For the listing below, print exactly the lines from the line with "Select Google from" to the line with "You are a computer-use agent. Viewport: 850px", both included, and nothing beyond them.
________________________
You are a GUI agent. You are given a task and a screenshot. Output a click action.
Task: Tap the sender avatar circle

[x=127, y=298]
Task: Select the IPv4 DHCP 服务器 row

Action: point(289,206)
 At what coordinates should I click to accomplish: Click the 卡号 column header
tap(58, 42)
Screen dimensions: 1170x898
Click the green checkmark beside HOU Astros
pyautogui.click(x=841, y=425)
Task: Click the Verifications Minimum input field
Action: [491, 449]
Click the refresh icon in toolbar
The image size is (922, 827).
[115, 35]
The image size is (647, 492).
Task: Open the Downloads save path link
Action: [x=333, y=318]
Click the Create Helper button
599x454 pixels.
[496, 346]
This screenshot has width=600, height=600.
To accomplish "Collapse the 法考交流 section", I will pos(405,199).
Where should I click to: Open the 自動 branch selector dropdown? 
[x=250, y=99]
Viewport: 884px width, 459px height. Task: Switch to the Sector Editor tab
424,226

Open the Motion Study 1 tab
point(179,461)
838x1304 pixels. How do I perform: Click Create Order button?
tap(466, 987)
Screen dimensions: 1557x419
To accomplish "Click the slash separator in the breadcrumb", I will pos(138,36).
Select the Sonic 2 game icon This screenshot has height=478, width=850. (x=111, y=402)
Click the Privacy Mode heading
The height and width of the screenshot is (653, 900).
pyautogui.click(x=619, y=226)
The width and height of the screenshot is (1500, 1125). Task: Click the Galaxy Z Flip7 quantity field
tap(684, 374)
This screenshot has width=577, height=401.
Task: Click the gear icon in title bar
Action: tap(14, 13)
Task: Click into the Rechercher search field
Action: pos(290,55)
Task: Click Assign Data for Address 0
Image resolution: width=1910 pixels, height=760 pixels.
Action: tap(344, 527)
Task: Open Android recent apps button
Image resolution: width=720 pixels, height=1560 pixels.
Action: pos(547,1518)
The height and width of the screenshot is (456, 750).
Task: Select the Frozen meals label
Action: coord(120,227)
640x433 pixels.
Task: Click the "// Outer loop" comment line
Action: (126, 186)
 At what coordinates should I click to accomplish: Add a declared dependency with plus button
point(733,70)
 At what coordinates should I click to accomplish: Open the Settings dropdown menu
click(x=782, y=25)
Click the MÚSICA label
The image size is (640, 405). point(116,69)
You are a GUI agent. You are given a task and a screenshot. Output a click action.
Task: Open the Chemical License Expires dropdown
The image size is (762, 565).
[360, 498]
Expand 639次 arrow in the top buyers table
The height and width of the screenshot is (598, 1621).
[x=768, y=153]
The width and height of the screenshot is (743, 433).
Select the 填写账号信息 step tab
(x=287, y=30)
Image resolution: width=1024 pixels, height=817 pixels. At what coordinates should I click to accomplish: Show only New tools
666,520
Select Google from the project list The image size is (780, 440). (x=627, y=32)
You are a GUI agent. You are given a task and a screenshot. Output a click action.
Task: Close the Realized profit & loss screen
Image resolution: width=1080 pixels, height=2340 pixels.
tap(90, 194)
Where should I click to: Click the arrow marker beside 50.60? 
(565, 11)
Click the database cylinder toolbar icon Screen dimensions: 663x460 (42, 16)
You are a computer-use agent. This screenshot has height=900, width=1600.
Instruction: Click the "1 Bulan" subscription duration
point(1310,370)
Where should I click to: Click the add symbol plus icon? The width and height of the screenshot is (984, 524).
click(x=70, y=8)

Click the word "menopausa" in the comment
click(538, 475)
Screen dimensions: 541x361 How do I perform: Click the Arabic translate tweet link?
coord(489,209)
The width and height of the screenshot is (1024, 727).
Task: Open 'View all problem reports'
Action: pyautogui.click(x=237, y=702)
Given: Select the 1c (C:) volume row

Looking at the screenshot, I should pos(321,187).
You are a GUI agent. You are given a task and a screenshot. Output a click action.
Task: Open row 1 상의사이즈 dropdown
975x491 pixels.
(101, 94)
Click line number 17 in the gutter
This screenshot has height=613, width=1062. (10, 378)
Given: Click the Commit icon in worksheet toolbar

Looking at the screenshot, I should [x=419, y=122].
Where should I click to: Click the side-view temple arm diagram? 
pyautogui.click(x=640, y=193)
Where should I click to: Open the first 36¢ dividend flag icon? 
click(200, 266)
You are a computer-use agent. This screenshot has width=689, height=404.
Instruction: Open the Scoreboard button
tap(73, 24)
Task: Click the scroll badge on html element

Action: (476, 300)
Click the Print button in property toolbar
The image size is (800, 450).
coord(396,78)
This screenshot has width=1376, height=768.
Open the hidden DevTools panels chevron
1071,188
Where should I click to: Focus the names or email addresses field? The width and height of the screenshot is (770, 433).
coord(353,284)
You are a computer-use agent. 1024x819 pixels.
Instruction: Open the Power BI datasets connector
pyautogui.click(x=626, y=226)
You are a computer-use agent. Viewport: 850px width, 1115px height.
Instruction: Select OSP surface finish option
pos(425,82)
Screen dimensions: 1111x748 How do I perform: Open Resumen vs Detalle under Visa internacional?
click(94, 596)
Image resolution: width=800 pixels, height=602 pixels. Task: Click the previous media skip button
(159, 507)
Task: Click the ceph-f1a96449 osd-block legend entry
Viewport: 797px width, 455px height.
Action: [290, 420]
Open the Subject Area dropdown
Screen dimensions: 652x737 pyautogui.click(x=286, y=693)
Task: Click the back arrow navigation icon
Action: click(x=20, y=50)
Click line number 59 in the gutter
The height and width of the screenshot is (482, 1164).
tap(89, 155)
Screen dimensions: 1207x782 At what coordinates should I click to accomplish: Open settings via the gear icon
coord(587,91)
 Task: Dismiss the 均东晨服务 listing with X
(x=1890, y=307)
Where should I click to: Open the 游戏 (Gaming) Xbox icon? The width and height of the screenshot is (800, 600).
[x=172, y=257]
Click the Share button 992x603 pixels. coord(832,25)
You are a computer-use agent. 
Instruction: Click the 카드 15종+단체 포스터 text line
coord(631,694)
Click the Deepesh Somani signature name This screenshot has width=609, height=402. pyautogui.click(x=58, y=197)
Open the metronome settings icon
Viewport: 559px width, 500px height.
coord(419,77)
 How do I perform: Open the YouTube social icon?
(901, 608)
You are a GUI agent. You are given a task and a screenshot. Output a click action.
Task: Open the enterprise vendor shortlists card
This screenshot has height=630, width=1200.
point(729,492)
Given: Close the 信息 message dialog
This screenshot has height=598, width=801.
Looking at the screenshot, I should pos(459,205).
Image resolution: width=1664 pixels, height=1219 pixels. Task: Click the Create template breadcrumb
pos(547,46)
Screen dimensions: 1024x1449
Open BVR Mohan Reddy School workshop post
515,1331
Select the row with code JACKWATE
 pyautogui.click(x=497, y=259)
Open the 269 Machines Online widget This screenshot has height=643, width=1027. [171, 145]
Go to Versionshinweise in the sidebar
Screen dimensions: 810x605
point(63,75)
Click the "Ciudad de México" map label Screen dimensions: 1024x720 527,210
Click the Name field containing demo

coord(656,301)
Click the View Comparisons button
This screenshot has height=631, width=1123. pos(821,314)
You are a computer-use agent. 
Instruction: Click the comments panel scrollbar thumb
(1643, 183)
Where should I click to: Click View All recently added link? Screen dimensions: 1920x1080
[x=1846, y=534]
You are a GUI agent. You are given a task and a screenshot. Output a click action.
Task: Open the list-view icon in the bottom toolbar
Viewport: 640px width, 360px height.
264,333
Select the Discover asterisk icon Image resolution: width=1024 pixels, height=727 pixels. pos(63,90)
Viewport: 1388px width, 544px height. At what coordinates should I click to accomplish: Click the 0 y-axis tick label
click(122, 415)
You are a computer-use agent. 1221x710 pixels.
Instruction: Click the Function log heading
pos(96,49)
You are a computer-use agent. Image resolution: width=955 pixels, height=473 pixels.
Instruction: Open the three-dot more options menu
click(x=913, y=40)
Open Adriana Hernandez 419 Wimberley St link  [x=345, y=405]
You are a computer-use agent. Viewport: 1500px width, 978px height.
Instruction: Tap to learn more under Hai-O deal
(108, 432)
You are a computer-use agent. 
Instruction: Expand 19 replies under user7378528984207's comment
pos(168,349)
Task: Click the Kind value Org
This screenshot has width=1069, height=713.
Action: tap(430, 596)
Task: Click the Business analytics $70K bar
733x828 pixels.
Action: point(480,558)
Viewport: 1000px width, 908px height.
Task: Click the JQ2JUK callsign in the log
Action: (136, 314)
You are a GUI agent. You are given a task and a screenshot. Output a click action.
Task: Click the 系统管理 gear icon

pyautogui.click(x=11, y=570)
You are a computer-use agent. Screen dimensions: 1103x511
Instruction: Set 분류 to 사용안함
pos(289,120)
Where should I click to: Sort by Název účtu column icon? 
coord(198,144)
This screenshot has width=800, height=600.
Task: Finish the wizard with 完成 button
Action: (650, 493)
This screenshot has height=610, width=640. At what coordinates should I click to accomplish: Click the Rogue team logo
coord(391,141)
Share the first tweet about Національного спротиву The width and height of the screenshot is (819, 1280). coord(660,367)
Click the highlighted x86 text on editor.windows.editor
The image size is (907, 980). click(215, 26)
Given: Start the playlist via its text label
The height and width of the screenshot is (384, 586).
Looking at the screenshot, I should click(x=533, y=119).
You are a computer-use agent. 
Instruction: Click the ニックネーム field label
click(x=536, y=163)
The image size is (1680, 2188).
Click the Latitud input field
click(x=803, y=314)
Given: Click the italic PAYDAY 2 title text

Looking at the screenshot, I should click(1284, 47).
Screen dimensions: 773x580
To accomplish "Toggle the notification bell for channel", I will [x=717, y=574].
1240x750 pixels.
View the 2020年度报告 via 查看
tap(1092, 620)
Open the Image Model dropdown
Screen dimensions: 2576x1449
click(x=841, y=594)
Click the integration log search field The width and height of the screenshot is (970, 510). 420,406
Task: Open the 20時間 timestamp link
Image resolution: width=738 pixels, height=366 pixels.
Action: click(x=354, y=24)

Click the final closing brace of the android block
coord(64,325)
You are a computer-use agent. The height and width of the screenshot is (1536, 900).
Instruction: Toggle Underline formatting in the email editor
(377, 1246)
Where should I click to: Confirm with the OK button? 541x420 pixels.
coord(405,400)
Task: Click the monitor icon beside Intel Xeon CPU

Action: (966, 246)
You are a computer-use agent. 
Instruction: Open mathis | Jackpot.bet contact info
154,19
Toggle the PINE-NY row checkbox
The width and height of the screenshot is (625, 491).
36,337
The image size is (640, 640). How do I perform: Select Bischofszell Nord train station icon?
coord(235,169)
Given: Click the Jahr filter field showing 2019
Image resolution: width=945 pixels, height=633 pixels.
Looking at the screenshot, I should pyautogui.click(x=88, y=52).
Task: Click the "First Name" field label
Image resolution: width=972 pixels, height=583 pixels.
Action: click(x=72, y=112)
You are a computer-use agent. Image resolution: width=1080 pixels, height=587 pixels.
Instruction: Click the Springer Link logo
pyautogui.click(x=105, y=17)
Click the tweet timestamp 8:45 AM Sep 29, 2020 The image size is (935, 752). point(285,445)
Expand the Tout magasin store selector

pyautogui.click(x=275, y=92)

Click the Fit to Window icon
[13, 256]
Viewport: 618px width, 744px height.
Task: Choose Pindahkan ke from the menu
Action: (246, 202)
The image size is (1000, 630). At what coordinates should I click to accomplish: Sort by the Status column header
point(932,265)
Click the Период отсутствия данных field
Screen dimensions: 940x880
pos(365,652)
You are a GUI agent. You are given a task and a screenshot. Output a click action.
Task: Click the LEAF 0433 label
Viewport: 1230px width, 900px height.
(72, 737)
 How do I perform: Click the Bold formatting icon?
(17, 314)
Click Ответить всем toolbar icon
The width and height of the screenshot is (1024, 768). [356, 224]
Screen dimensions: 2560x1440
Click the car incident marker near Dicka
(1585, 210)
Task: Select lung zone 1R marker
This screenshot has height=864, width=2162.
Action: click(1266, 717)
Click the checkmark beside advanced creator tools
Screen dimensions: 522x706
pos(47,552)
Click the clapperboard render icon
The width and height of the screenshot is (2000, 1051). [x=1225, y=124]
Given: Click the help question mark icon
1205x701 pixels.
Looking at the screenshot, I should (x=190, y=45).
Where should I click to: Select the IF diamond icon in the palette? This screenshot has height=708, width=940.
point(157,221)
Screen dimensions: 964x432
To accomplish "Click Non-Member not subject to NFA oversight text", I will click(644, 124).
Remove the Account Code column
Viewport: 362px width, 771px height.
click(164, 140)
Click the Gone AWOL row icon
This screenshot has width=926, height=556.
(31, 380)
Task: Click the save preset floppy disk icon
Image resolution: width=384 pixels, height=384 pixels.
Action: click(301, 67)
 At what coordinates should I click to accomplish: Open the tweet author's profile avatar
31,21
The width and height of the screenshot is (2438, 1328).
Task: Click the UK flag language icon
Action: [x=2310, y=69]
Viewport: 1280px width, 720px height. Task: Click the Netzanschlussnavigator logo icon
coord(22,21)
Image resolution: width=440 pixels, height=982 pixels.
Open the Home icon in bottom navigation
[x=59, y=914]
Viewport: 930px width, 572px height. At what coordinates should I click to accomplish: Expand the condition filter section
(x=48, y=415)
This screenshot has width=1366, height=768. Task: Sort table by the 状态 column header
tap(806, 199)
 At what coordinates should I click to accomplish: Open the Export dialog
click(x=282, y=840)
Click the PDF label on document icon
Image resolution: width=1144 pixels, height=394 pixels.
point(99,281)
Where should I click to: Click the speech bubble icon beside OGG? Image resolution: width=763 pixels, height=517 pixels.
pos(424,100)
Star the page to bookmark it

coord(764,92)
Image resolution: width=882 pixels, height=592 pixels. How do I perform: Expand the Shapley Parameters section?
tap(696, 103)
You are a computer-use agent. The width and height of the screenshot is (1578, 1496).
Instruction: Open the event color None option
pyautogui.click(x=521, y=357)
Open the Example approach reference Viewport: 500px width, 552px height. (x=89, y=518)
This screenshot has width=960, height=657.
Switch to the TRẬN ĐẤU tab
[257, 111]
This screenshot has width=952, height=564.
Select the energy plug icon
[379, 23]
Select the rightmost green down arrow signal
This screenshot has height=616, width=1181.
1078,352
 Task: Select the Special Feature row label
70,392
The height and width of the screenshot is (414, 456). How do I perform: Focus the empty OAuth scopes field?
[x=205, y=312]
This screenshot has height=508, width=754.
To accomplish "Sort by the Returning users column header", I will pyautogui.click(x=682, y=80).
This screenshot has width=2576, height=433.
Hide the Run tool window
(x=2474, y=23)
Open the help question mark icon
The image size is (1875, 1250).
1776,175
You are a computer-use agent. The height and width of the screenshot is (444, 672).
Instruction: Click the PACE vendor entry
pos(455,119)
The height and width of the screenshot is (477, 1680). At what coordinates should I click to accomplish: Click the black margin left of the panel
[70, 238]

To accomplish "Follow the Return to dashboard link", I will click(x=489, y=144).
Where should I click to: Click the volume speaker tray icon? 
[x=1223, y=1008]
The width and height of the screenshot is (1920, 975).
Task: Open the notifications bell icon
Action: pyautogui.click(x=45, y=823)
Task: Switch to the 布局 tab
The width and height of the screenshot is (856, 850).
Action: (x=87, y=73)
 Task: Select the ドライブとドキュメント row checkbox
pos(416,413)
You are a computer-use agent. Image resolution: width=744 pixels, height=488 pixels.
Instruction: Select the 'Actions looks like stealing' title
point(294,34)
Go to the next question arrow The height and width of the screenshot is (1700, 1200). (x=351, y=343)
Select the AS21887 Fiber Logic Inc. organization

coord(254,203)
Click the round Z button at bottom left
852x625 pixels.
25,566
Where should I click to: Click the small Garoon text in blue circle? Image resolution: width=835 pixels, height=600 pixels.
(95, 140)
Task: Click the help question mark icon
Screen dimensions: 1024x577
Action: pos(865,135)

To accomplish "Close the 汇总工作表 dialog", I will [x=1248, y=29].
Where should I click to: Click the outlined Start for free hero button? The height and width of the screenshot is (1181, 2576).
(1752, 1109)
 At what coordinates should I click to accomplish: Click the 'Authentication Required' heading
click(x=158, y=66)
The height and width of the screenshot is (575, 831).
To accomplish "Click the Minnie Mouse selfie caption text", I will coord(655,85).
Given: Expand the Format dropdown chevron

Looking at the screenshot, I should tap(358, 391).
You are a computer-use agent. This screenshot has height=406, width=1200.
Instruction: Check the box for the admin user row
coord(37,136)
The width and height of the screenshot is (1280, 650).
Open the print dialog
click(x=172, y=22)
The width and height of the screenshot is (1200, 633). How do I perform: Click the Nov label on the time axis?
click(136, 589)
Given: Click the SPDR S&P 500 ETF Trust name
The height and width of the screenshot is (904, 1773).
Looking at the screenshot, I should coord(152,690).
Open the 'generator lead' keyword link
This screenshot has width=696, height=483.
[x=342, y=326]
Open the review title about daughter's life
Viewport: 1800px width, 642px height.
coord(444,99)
________________________
§ **Result of the exercise**:
Select Google from the project list The image size is (780, 440). (x=627, y=32)
You are a GUI agent. You are given a task and a screenshot. Output a click action.
Task: Close the Realized profit & loss screen
Image resolution: width=1080 pixels, height=2340 pixels.
tap(90, 194)
Where should I click to: Click the arrow marker beside 50.60? 
(565, 11)
Click the database cylinder toolbar icon Screen dimensions: 663x460 (42, 16)
You are a computer-use agent. This screenshot has height=900, width=1600.
Instruction: Click the "1 Bulan" subscription duration
point(1310,370)
Where should I click to: Click the add symbol plus icon? The width and height of the screenshot is (984, 524).
click(x=70, y=8)

Click the word "menopausa" in the comment
click(538, 475)
Screen dimensions: 541x361 How do I perform: Click the Arabic translate tweet link?
coord(489,209)
The width and height of the screenshot is (1024, 727).
Task: Open 'View all problem reports'
Action: pyautogui.click(x=237, y=702)
Given: Select the 1c (C:) volume row

Looking at the screenshot, I should pos(321,187).
You are a GUI agent. You are given a task and a screenshot. Output a click action.
Task: Open row 1 상의사이즈 dropdown
975x491 pixels.
(101, 94)
Click line number 17 in the gutter
This screenshot has height=613, width=1062. (10, 378)
Given: Click the Commit icon in worksheet toolbar

Looking at the screenshot, I should [x=419, y=122].
Where should I click to: Click the side-view temple arm diagram? 
pyautogui.click(x=640, y=193)
Where should I click to: Open the first 36¢ dividend flag icon? 
click(200, 266)
You are a computer-use agent. This screenshot has width=689, height=404.
Instruction: Open the Scoreboard button
tap(73, 24)
Task: Click the scroll badge on html element

Action: (476, 300)
Click the Print button in property toolbar
The image size is (800, 450).
coord(396,78)
This screenshot has width=1376, height=768.
Open the hidden DevTools panels chevron
1071,188
Where should I click to: Focus the names or email addresses field? The width and height of the screenshot is (770, 433).
coord(353,284)
You are a computer-use agent. 1024x819 pixels.
Instruction: Open the Power BI datasets connector
pyautogui.click(x=626, y=226)
You are a computer-use agent. Viewport: 850px width, 1115px height.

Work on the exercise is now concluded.